(Word and element location listing)
━━━━━━━━━━━━━━━━━━━━

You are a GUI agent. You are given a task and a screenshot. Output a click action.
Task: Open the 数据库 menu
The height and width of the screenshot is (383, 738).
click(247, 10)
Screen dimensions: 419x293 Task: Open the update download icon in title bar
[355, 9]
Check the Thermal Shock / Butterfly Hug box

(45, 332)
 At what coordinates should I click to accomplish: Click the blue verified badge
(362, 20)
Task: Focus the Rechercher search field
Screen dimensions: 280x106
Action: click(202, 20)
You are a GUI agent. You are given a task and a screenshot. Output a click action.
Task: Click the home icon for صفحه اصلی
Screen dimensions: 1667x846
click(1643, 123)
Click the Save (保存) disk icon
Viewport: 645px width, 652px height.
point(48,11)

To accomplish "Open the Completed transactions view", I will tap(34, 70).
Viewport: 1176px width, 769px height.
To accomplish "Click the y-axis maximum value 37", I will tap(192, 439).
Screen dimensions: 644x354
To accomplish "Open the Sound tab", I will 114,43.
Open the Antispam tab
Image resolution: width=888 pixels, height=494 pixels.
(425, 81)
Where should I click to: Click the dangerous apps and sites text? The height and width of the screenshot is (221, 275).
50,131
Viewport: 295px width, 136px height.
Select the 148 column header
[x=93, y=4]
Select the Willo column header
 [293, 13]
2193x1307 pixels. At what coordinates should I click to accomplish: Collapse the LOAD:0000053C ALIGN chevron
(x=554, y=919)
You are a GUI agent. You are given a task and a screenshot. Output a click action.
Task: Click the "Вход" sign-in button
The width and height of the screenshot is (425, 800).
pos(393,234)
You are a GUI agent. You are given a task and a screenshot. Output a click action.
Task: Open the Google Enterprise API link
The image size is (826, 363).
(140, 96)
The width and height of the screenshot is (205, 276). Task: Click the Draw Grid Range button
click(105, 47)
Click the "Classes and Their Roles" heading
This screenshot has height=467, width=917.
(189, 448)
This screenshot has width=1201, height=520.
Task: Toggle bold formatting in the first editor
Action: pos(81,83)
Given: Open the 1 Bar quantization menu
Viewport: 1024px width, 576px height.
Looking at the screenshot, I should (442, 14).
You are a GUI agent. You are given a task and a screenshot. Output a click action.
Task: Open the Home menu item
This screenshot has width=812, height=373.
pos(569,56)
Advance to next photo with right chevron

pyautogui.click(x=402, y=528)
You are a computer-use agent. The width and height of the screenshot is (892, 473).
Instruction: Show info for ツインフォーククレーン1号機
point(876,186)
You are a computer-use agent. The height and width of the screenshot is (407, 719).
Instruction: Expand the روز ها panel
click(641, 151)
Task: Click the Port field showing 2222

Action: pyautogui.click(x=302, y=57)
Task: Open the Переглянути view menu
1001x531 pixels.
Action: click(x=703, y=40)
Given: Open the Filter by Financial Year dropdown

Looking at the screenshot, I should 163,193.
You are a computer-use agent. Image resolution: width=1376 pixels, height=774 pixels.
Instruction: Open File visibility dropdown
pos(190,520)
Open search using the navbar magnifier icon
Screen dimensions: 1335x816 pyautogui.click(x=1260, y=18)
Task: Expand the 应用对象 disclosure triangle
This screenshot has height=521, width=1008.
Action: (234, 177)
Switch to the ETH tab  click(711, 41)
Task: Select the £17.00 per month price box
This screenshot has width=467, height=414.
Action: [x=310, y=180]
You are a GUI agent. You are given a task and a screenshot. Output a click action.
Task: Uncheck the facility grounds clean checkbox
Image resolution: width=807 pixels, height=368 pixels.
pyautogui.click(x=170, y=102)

━━━━━━━━━━━━━━━━━━━━

WHAT TO WORK ON
Copy out word for word the lines of the listing between the one containing "The width and height of the screenshot is (205, 276)." and the one containing "Action: pos(81,83)", both of those lines included.

CORRECT OUTPUT
The width and height of the screenshot is (205, 276). Task: Click the Draw Grid Range button
click(105, 47)
Click the "Classes and Their Roles" heading
This screenshot has height=467, width=917.
(189, 448)
This screenshot has width=1201, height=520.
Task: Toggle bold formatting in the first editor
Action: pos(81,83)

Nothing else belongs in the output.